She sighed. "A woman could." She spoke with an instinctive wisdom which her isolated life among the crags and peaks had not deprived her of. "A woman always can. But, my, I hope she will!"

"She will," said Frank. "She will. And my dear Aunt—oh, you will love her."

"Miss Aluth—Aluth—?" She stopped, questioningly, still bothered by the name.

"Miss Alathea," he prompted. "She'll like you and you'll love her."

The girl smiled happily. "Uh-huh." Her acquiescence was immediate. "Reckon maybe I'll love her, all right, and I hope the other will come true, too." Suddenly she was stricken with a fear. "But she won't, though—dressed the way I be!"

"What you wear would make no difference to my Aunt Alathea," Frank protested, "any more than it would make to Colonel Doolittle."

She did not speak again for quite a time, walking along the narrow mountain-path with eyes fixed, but unseeing, on the trail.

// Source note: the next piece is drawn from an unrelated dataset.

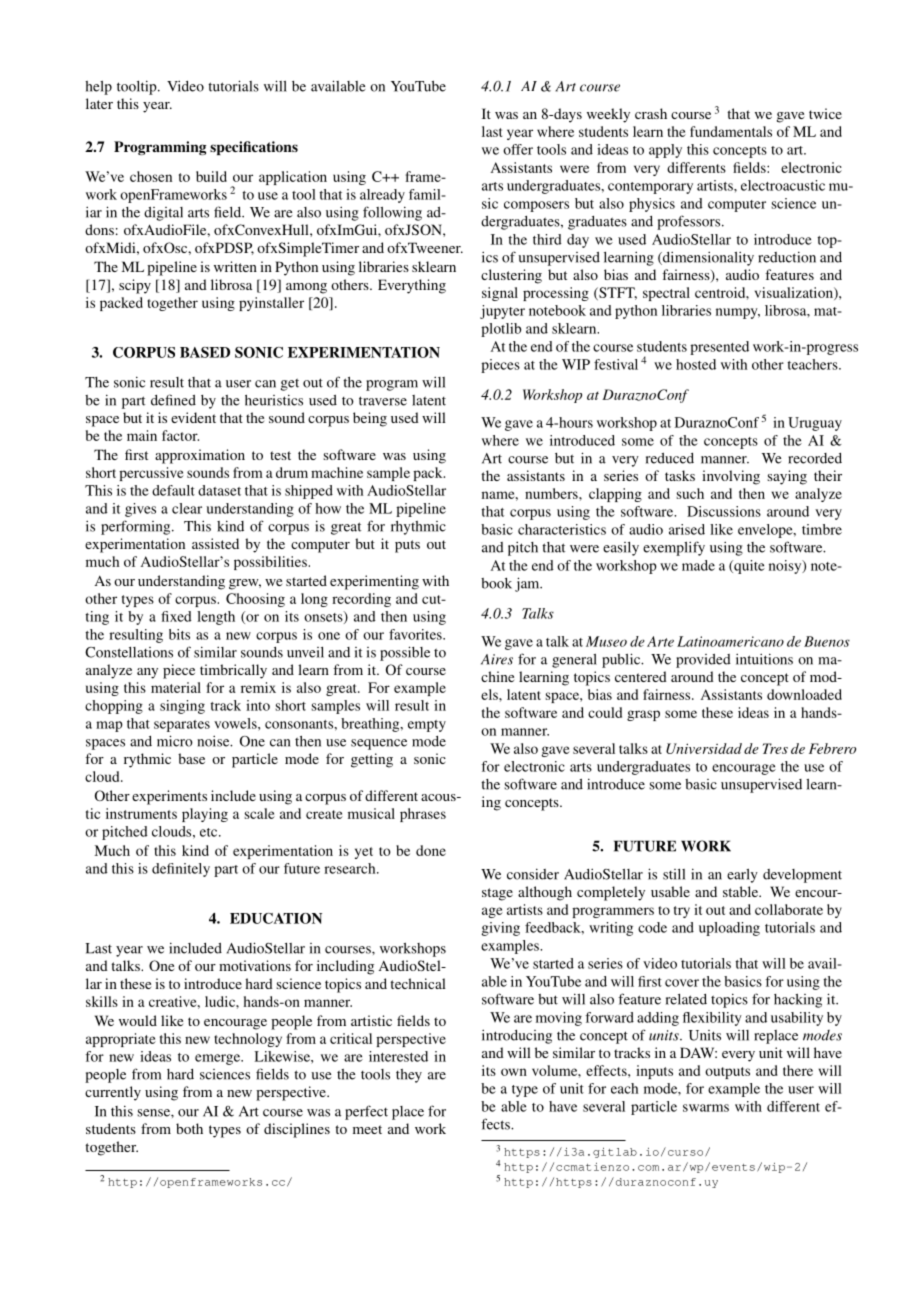 This screenshot has width=924, height=1308. Describe the element at coordinates (176, 616) in the screenshot. I see `fixed` at that location.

It was plain that in her mind grave problems were being closely studied.

"Maybe," she said, at length, "I won't be so very awful as you think!"

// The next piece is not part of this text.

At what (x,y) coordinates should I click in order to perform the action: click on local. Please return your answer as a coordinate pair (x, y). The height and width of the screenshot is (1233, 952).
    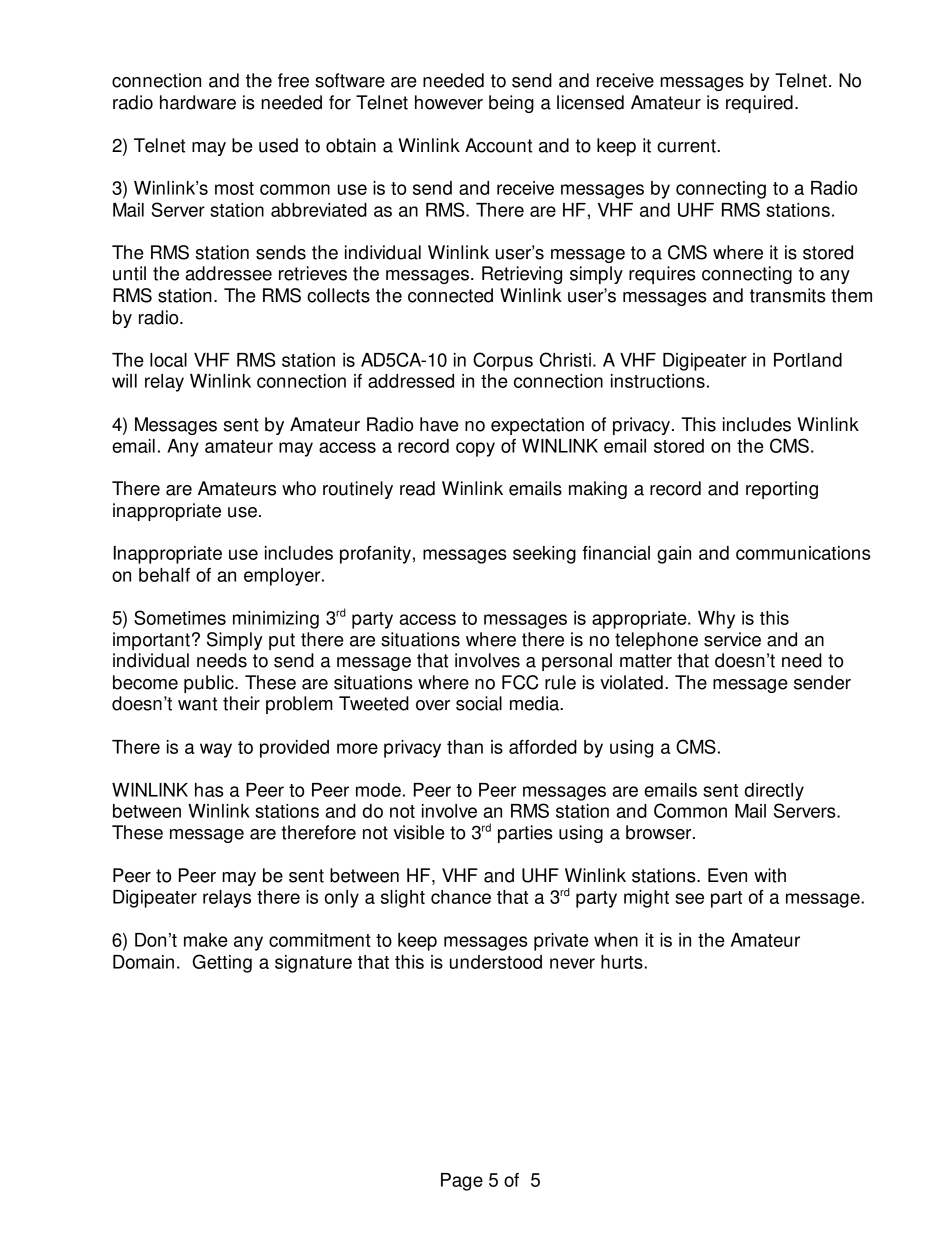
    Looking at the image, I should click on (168, 360).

They had reached the path which led first to the bridge across the mountain-chasm making the rock on which her cabin stood an island, and then, across this draw-bridge, to the cabin itself. She waved a gay and unexpected good-bye to him.

He felt strangely robbed. He had expected another half-hour with her. It astonished him to learn through this tiny disappointment how agreeable the little mountain maid's society had come to be.